The colonel was in his den when this conversation took place. He was generally to be found there since the duel. Often his wife, or Alec, or some of his neighbors would surprise him buried in his easy-chair, an unopened book in his hand, his eyes staring straight ahead as if trying to grasp some problem which repeatedly eluded him. After the episode at the club he became more absorbed than ever. It was that episode, indeed, which had vexed him most. Not that St. George's tongue-lashing worried him—nor did Harry's blank look of amazement linger in his thoughts. St. George, he had to confess to himself as he battled with the questions, was the soul of honor and had not meant to insult him. It was Temple's love for Harry which had incited the quixotic onslaught, for, as he knew, St. George dearly loved the boy, and this in itself wiped all resentment from the autocrat's heart. As to Harry's attitude toward himself, this he continued to reason was only a question of time. That young upstart had not learned his lesson yet—a harsh lesson, it was true, and one not understood by the world at large—but then the world was not responsible for his son's bringing up. When the boy had learned it, and was willing to acknowledge the error of his ways, then, perhaps, he might kill the fatted calf—that is, of course, if the prodigal should return on all fours and with no stilted and untenable ideas about his rights—ideas that St. George, of course, was instilling into him every chance he got.

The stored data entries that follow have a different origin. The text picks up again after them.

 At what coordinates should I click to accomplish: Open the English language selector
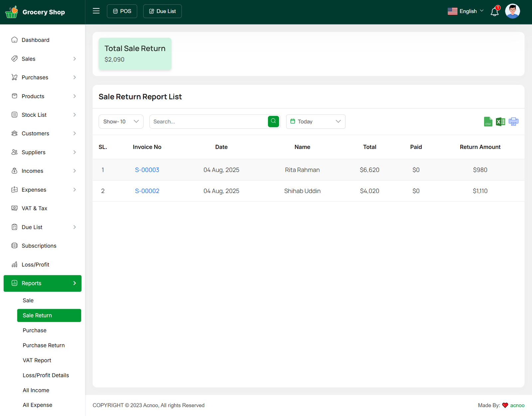tap(466, 11)
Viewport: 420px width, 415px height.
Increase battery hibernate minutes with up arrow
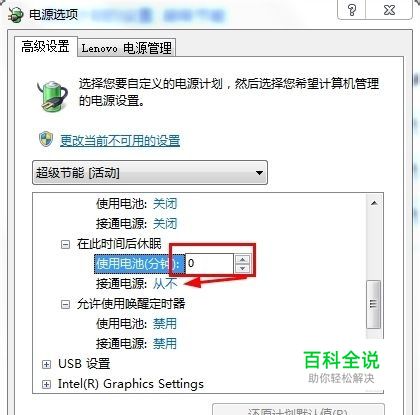point(243,259)
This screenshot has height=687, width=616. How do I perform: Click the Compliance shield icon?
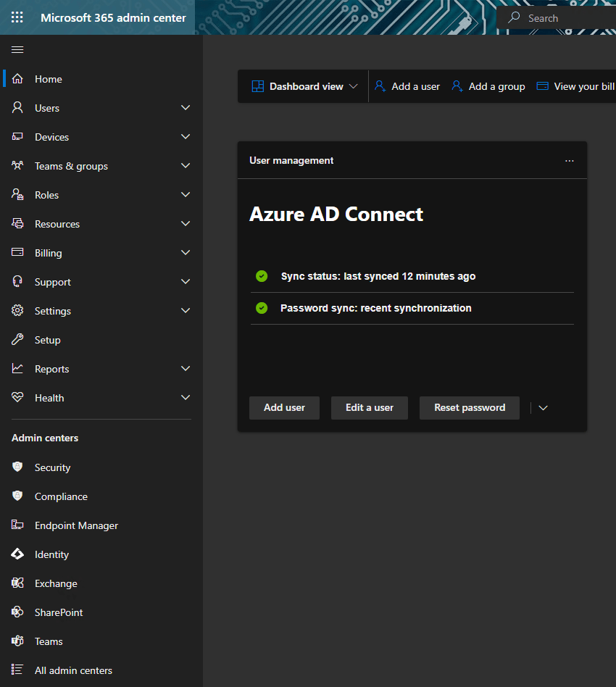pyautogui.click(x=18, y=496)
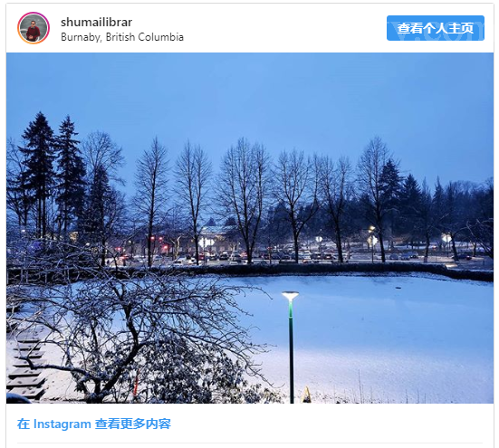Click the 查看个人主页 button

coord(436,28)
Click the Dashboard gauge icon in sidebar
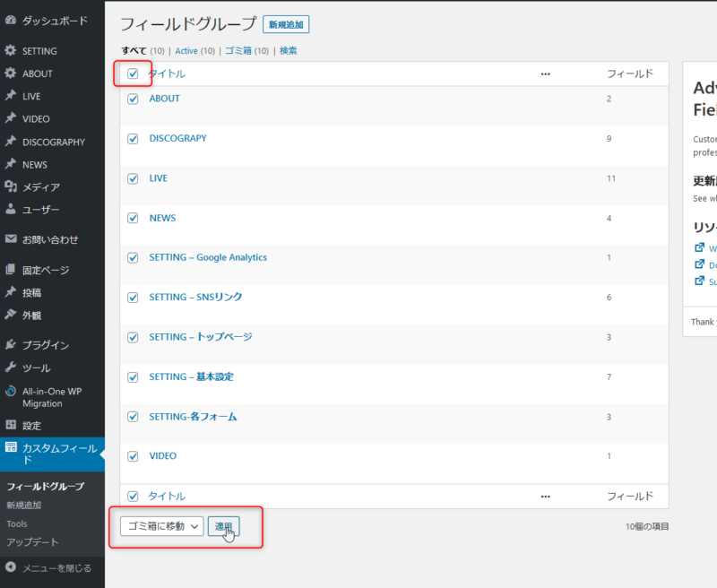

So far, however, he had had to admit to himself that while he had kept steady watch of the line of hills skirting his mental horizon, up to the present moment no young gentleman in a dilapidated suit of clothes, inverted waist measure, and lean legs had shown himself above the sky line. On the contrary, if all reports were true—and Alec omitted no opportunity to keep him advised of Marse Harry's every movement—the young Lord of Moorlands was having the time of his life, even if his sweetheart had renounced him and his father forced him into exile. Not only had he found a home and many comforts at Temple's—being treated as an honored guest alongside of such men as Kennedy and Latrobe, Pancoast, and the others, but now that St. George had publicly declared him to be his heir, these distinctive marks of his approbation were likely to continue. Nor could he interfere, even if he wished to—which, of course, he did not, and never could so long as he lived.... “Damn him!” etc., etc. And with this the book would drop from his lap and he begin pacing the floor, his eyes on the carpet, his broad shoulders bent in his anxiety to solve the problem which haunted him night and day:—how to get Harry back under his roof and not yield a jot or tittle of his pride or will—or, to be more explicit, now that the mountain would not come to Mahomet, how could Mahomet get over to the mountain?

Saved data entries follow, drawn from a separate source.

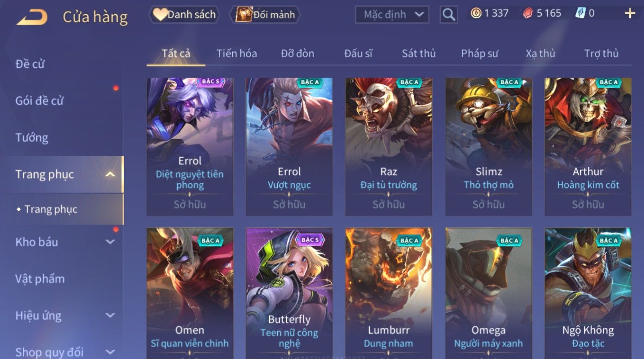Expand the Hiệu ứng sidebar section
Screen dimensions: 644x359
click(x=110, y=315)
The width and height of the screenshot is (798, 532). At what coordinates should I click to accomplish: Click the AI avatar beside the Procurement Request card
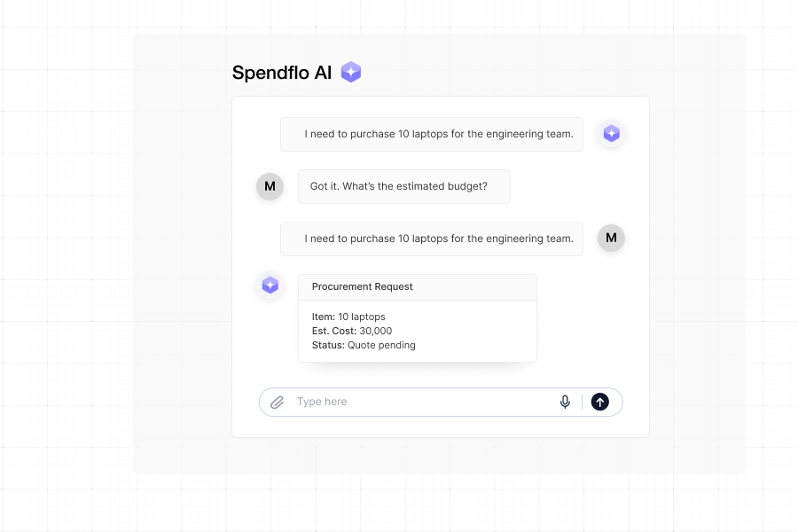[x=270, y=286]
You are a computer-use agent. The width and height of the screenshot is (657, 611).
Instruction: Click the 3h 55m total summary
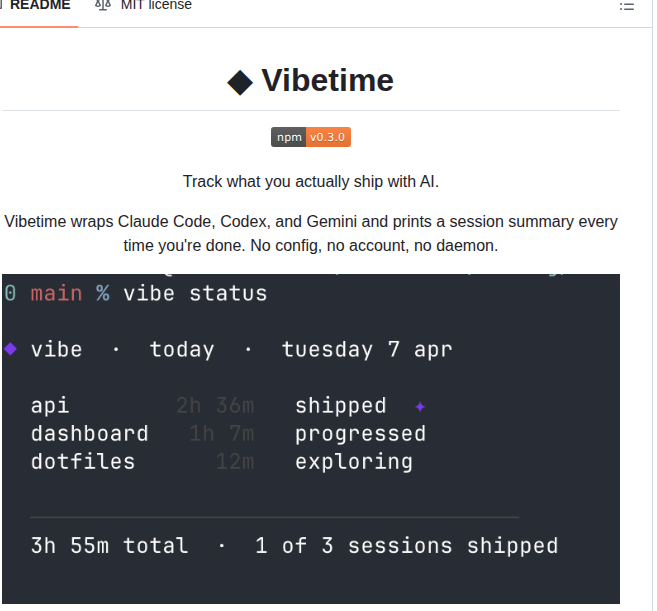(110, 546)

His friend and nearest neighbor, John Gorsuch, who was also his man of business, opened the way. The financier's clerk had brought him a letter, just in by the afternoon coach, and with a glance at its contents the shrewd old fellow had at once ordered his horse and set out for Moorlands, some two miles distant. Nor did he draw rein or break gallop until he threw the lines to a servant beside the lower step of the colonel's porch.
“It's the Patapsco again! It will close its doors before the week is out!” he cried, striding into the library, where the colonel, who had just come in from inspecting a distant field on his estate, sat dusting his riding-boots with his handkerchief.

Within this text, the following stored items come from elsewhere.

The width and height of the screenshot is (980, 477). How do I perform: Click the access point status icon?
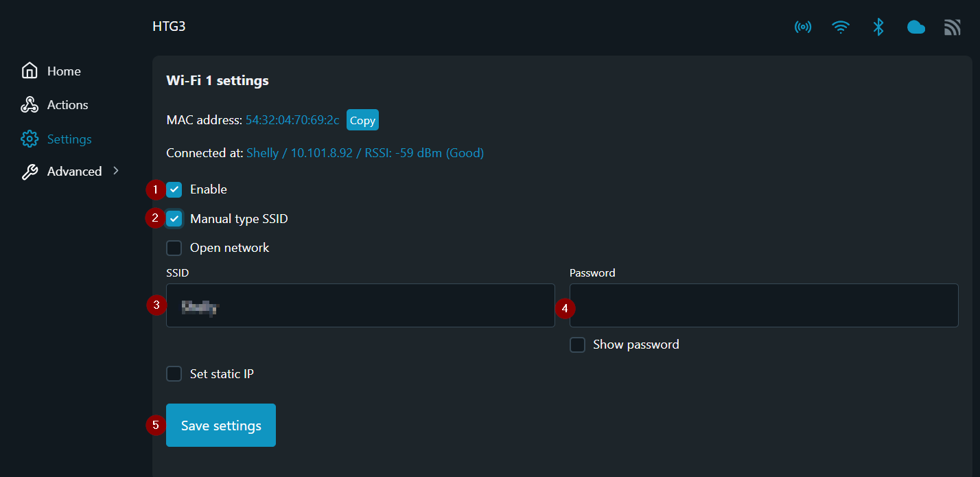point(803,27)
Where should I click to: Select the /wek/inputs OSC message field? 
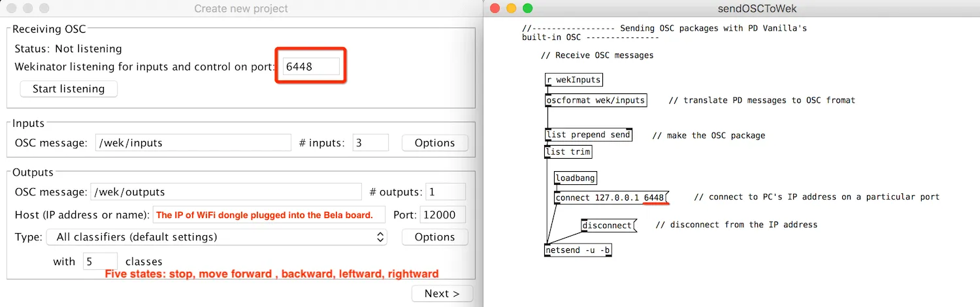point(193,142)
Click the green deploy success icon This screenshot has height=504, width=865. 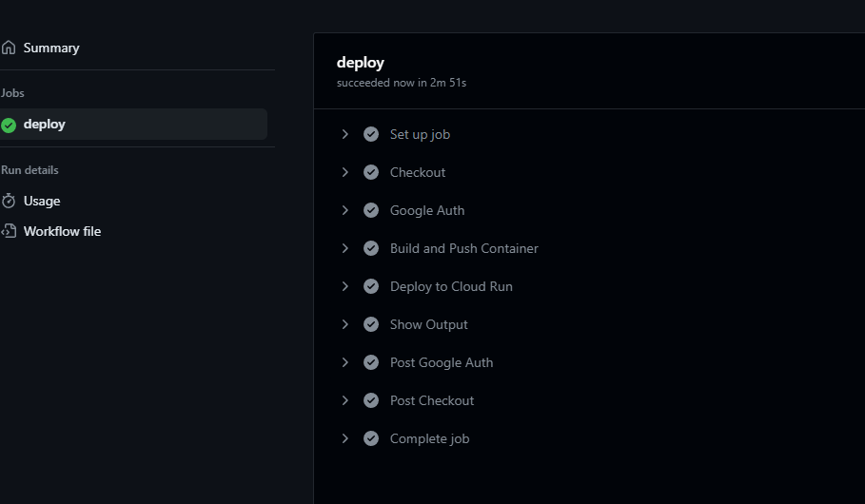(x=9, y=126)
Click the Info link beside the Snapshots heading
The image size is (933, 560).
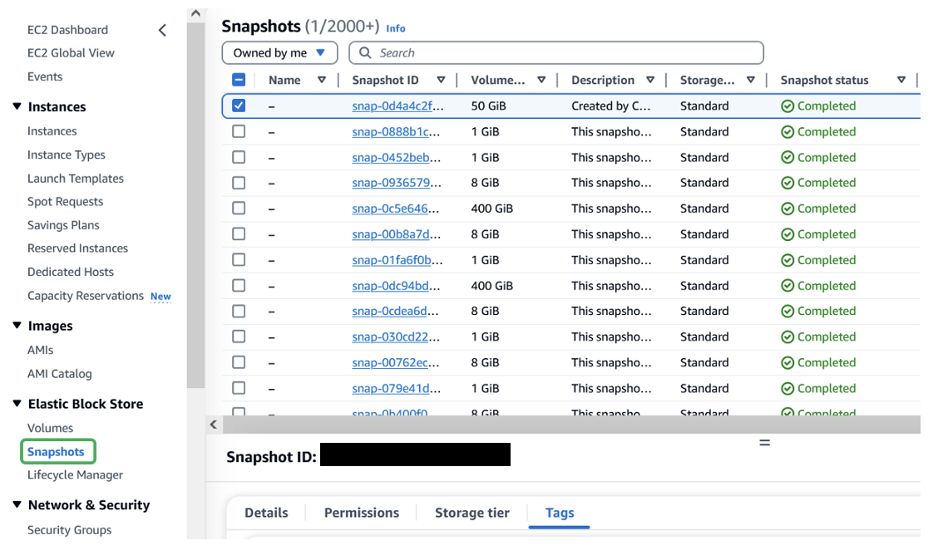click(395, 28)
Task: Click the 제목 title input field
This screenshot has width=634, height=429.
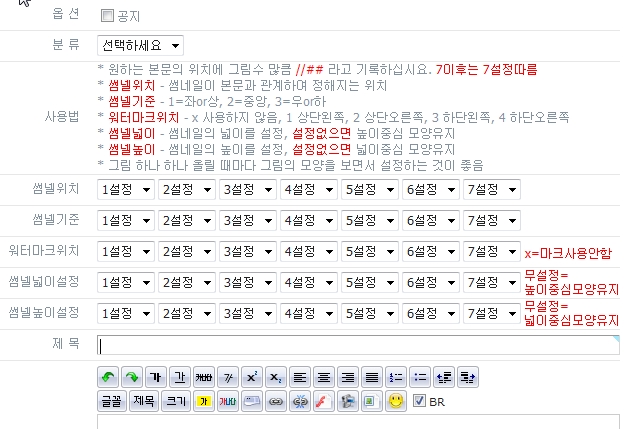Action: click(x=356, y=345)
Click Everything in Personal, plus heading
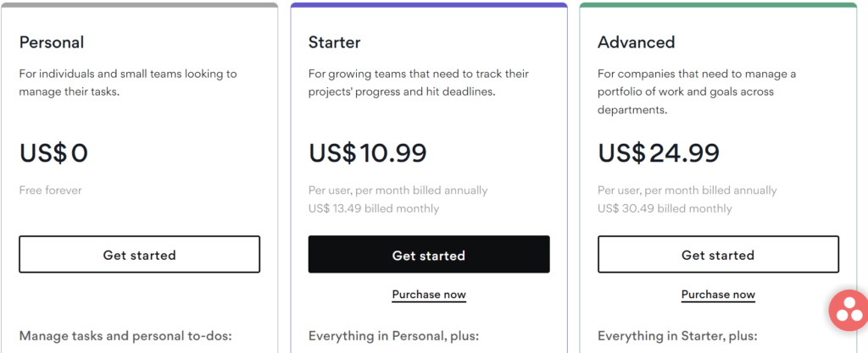Viewport: 868px width, 353px height. coord(393,336)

“Going to stop payment! Failed! What the devil do you mean, John?”
“I mean just what I say! Everything has gone to bally-hack in the city. Here's a letter I have just received from Harding—he's on the inside, and knows. He thinks there's some crooked business about it; they have been loaning money on all sorts of brick-bats, he says, and the end has come, or will to-morrow. He wanted to post me in time.”
The colonel tossed his handkerchief on his writing-table: “Who will be hurt?” he asked hurriedly, ignoring the reference to the dishonesty of the directors.
“Oh!—a lot of people. Temple, I know, keeps his account there. He was short of cash a little while ago, for young Pawson, who has his law office in the basement of his house, offered me a mortgage on his Kennedy Square property, but I hadn't the money at the time and didn't take it. If he got it at last—and he paid heavily for it if he did—the way things have been going—and if he put that money in the Patapsco, it will be a bad blow to him. Harry, I hear, is with him—so I thought you ought to know.”
Rutter had given a slight start at the mention of Temple's name among the crippled, and a strange glitter still lingered in his eyes.
“Then I presume my son is dependent on a beggar,” he exclaimed, rising from his seat, stripping off his brown velveteen riding-jacket and hanging it in a closet behind his chair.